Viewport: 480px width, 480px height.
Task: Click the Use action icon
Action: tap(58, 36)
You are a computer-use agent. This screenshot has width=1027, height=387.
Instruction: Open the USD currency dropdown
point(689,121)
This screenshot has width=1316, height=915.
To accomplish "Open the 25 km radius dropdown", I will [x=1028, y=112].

··········

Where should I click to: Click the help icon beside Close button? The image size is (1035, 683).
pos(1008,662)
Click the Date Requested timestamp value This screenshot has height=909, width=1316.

··········

* _Work required_: A line belongs in the answer if it contains the word "This"; please copy each such line from the material.

* _Response to the exercise_:
You are a computer-use agent. This screenshot has width=1027, height=387.
This screenshot has width=1316, height=915.
Click the Date Requested timestamp value This screenshot has height=909, width=1316.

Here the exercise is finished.